In many ways, my assessment practice has always incorporated a good bit of user experience work, though I haven’t typically labeled it as such. Past endeavors such as dot poster surveys (used to learn how students were using new library spaces) and a branch observation project (that was interrupted by the pandemic) employed user experience methodologies, and I see user experience and assessment as complementary and overlapping approaches to asking and answering questions aimed at improving what we do.
When the Libraries redesigned our website a few years ago (which was a huge accomplishment involving many of my talented colleagues), the site redesign process incorporated user feedback by conducting A/B tests, usability tests, focus groups, and more. Now that the site has moved out of development and into sustainment, there are fewer resources devoted to conducting user tests. My colleagues have been busy producing great new tools like portals for our digital exhibits, our digitized and born-digital items, and geospatial data, but we were not sure how to best incorporate them into our site navigation. Members of the Web Steering CFT have conducted user tests as needed/possible, and the Assessment Team decided to help in the effort and take on a UX project this spring to help answer questions we had about our navigation menu choices.

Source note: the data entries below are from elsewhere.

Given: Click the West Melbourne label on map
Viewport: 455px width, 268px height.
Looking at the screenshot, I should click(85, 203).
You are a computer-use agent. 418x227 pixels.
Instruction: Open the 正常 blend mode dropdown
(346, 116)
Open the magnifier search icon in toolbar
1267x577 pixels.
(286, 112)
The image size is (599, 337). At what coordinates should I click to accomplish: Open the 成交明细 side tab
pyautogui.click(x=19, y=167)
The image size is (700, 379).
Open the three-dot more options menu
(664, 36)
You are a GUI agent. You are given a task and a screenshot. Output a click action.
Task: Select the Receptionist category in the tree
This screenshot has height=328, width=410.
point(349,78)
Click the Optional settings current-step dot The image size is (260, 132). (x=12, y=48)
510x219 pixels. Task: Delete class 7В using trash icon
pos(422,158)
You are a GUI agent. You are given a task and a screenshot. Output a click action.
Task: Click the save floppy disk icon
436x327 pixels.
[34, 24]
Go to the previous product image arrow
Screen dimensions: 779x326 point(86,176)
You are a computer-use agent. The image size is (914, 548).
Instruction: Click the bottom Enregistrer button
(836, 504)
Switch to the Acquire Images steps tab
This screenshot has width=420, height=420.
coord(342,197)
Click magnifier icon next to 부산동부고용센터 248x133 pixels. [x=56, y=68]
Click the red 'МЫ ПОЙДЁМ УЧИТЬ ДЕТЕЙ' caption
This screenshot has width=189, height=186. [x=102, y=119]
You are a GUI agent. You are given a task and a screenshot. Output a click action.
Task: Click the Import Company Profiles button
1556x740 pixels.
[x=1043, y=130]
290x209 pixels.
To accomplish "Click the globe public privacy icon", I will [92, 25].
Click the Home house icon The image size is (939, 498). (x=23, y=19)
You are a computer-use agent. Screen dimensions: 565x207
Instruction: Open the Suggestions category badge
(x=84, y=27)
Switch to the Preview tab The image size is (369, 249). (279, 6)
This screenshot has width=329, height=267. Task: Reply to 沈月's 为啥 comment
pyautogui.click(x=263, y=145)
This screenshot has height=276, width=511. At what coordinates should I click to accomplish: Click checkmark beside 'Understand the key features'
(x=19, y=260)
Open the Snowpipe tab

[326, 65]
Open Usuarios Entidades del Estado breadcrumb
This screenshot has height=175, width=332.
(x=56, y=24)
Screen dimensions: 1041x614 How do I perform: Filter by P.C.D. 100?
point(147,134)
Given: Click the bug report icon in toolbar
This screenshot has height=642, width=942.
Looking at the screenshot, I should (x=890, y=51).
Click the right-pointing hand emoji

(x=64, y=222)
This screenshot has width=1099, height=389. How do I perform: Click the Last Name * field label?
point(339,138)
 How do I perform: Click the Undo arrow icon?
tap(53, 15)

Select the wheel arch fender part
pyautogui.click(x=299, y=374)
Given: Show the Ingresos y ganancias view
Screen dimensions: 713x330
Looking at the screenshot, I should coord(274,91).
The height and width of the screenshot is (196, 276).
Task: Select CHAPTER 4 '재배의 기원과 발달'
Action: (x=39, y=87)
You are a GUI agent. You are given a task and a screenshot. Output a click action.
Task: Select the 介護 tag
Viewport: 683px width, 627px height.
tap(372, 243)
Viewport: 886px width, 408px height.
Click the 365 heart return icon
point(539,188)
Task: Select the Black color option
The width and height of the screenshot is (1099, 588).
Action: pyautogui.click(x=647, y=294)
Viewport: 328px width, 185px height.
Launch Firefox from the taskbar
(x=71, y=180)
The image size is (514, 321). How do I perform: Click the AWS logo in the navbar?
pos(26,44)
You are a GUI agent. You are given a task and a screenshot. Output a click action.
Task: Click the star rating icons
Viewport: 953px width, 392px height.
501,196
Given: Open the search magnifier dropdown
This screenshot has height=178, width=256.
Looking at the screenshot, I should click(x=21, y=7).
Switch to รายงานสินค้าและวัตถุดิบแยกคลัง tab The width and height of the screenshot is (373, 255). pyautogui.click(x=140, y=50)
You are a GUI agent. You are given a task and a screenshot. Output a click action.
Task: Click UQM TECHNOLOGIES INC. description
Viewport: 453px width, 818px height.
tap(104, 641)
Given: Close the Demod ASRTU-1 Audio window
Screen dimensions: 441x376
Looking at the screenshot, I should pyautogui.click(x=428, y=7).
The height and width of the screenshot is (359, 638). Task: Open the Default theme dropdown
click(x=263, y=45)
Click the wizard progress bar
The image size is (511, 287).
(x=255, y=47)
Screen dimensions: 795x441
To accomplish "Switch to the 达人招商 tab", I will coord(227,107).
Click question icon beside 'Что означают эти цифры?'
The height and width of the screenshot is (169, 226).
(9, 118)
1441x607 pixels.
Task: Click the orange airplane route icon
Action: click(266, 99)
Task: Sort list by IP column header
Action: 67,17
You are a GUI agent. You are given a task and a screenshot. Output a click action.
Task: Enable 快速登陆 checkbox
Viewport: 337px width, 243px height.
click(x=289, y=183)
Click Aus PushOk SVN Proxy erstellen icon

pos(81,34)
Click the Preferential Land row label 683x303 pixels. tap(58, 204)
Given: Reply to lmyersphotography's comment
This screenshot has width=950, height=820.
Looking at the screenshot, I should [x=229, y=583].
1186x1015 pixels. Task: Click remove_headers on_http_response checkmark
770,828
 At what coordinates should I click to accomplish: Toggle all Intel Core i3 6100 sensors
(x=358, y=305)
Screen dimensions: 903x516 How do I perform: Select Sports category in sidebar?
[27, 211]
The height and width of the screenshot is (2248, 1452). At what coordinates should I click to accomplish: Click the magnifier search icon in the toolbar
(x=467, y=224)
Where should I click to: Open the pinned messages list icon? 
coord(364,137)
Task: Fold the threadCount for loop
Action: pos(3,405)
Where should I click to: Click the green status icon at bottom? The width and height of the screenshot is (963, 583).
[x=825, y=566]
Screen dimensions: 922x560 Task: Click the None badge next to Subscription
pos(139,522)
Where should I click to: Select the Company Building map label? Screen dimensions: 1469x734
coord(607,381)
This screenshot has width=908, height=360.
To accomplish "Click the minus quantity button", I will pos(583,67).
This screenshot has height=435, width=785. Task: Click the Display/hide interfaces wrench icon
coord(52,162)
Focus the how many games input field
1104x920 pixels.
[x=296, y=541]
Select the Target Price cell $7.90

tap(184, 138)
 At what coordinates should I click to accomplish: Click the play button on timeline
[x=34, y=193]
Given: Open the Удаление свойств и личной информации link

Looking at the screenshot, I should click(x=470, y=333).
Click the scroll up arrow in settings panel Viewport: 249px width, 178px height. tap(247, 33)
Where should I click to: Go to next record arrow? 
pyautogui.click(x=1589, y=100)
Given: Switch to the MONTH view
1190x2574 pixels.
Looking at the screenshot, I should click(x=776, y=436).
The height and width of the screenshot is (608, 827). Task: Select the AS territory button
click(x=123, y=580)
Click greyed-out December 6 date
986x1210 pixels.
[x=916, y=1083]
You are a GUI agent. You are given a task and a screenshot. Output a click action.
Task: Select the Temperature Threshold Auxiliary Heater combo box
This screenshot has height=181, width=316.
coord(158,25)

Along with a small team of other colleagues, we designed a series of questions and tasks focused on the “Find, Borrow, Request” portion of our website and recruited 10 students to participate in brief UX tests conducted through Zoom. While the pandemic has made many aspects of user research more difficult, we were easily able to recruit students through an email invitation, and were overwhelmed with the volume of interest we garnered. We just finished conducting tests earlier this week and haven’t analyzed the results yet, but I already learned through my role in conducting tests that terms like “Collections Showcase” and “Digital Exhibits” are not self-explanatory to the majority of our students. Most surprisingly, the label “Maps” (which we did not expect to be confusing) was misleading to most of the students I conducted or observed tests with. Students generally expected to find a map of library locations or library floorplans at the link, but the link actually leads to our collection of digitized maps of places all over the world. This underscores the importance of conducting frequent user testing. We never would have learned that “Maps” was confusing if we hadn’t been testing adjacent links! Clearly we need to rethink our labels.
I’m excited to analyze the full results and turn them into recommendations for improving the site. I’ve even more excited about expanding our team to include a librarian focused on UX so we can increase our ability to conduct tests like this. We just posted a position for a UX Librarian to join the Assessment and Communication Team to help us ensure that our spaces and services (both web and physical) are welcoming and functional for our users. The eventual end of the pandemic provides ample opportunity for rethinking how we have always done things, and we hope that a UX Librarian will help ensure that the changes we make help our users have great experiences at the UT Libraries.